Give back all of the data exactly, with every picture omitted.

[Stored items]
%%
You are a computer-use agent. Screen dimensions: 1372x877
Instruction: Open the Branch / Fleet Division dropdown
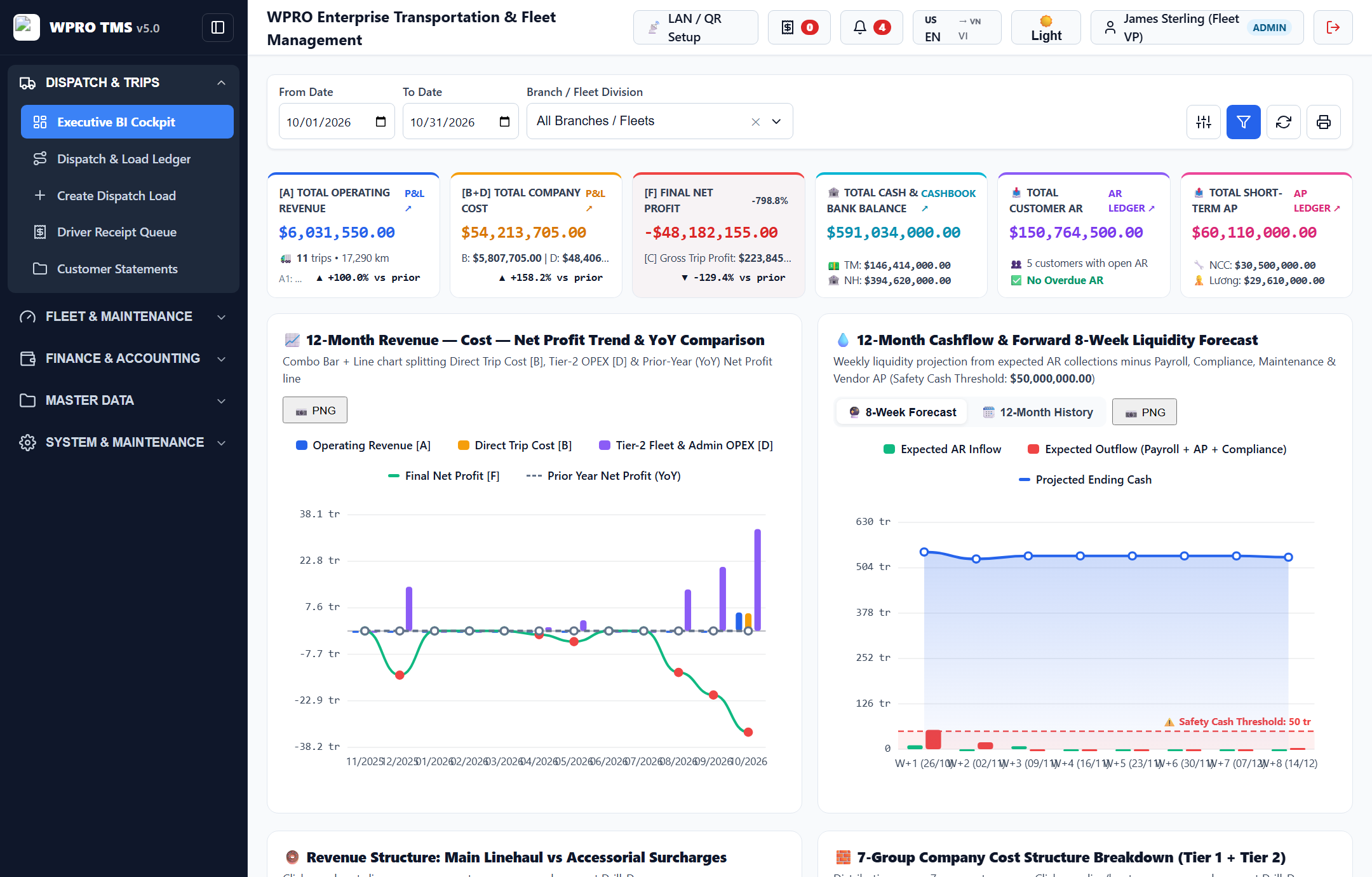click(x=659, y=121)
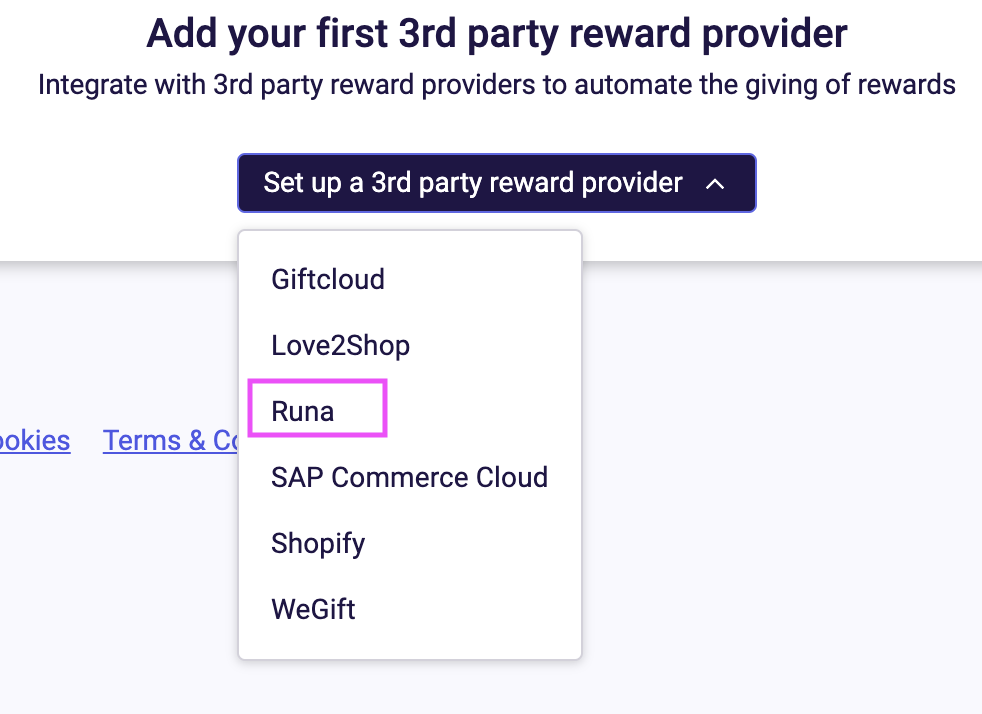This screenshot has width=982, height=714.
Task: Select WeGift from the dropdown list
Action: coord(313,609)
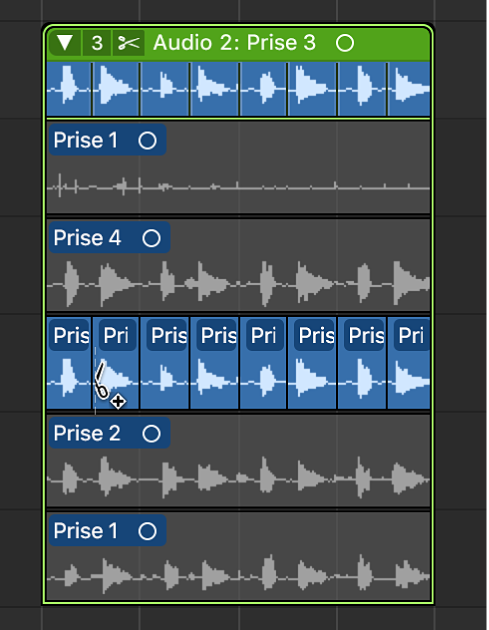The height and width of the screenshot is (630, 489).
Task: Click the circle next to first Prise 1 take
Action: (x=147, y=141)
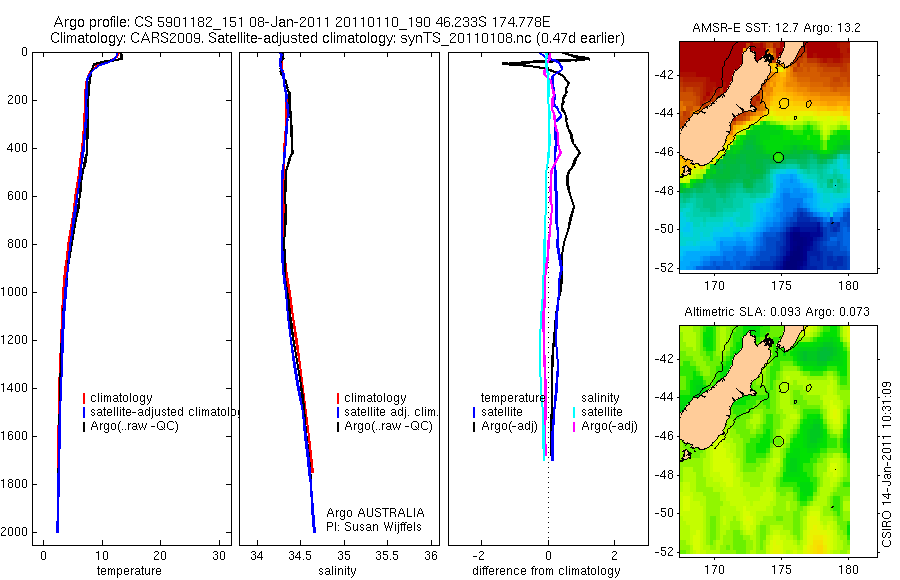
%%
> Solution to this problem:
You are a computer-use agent. Screen dimensions: 1372x877
Instruction: Open the Branch / Fleet Division dropdown
click(x=659, y=121)
This screenshot has width=982, height=714.
Task: Select WeGift from the dropdown list
Action: coord(313,609)
The height and width of the screenshot is (630, 489).
Task: Click the circle next to first Prise 1 take
Action: (x=147, y=141)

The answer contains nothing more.